TASK PROMPT :: Without altering a single word, repeat the records that follow.
Start of Block
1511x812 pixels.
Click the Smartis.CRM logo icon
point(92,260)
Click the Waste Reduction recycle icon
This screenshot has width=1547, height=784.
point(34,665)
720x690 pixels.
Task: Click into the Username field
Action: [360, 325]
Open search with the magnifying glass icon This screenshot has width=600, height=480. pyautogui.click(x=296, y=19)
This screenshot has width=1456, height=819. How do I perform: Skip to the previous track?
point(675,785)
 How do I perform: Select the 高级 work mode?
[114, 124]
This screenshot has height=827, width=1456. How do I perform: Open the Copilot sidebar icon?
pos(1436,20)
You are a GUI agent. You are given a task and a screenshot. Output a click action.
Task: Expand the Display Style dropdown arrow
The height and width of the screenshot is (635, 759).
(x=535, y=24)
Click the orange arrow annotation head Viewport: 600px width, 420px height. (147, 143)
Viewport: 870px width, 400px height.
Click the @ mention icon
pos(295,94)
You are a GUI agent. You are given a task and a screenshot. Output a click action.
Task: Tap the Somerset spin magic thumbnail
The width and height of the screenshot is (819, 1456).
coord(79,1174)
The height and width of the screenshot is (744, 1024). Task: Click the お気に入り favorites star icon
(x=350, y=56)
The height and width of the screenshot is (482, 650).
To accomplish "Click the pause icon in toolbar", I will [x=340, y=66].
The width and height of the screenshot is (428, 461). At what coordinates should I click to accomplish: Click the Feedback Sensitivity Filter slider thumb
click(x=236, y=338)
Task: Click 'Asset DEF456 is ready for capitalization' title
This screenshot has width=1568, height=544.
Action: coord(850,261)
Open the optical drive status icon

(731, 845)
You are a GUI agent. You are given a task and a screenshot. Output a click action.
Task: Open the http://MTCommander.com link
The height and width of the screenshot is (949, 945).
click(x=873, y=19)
End of Block
EXPECTED ANSWER ::
1511x812 pixels.
Click the Smartis.CRM logo icon
point(92,260)
Click the Waste Reduction recycle icon
This screenshot has width=1547, height=784.
point(34,665)
720x690 pixels.
Task: Click into the Username field
Action: [360, 325]
Open search with the magnifying glass icon This screenshot has width=600, height=480. pyautogui.click(x=296, y=19)
This screenshot has width=1456, height=819. How do I perform: Skip to the previous track?
point(675,785)
 How do I perform: Select the 高级 work mode?
[114, 124]
This screenshot has height=827, width=1456. How do I perform: Open the Copilot sidebar icon?
pos(1436,20)
You are a GUI agent. You are given a task and a screenshot. Output a click action.
Task: Expand the Display Style dropdown arrow
The height and width of the screenshot is (635, 759).
(x=535, y=24)
Click the orange arrow annotation head Viewport: 600px width, 420px height. (147, 143)
Viewport: 870px width, 400px height.
Click the @ mention icon
pos(295,94)
You are a GUI agent. You are given a task and a screenshot. Output a click action.
Task: Tap the Somerset spin magic thumbnail
The width and height of the screenshot is (819, 1456).
coord(79,1174)
The height and width of the screenshot is (744, 1024). Task: Click the お気に入り favorites star icon
(x=350, y=56)
The height and width of the screenshot is (482, 650).
To accomplish "Click the pause icon in toolbar", I will [x=340, y=66].
The width and height of the screenshot is (428, 461). At what coordinates should I click to accomplish: Click the Feedback Sensitivity Filter slider thumb
click(x=236, y=338)
Task: Click 'Asset DEF456 is ready for capitalization' title
This screenshot has width=1568, height=544.
Action: coord(850,261)
Open the optical drive status icon

(731, 845)
You are a GUI agent. You are given a task and a screenshot. Output a click action.
Task: Open the http://MTCommander.com link
The height and width of the screenshot is (949, 945).
click(x=873, y=19)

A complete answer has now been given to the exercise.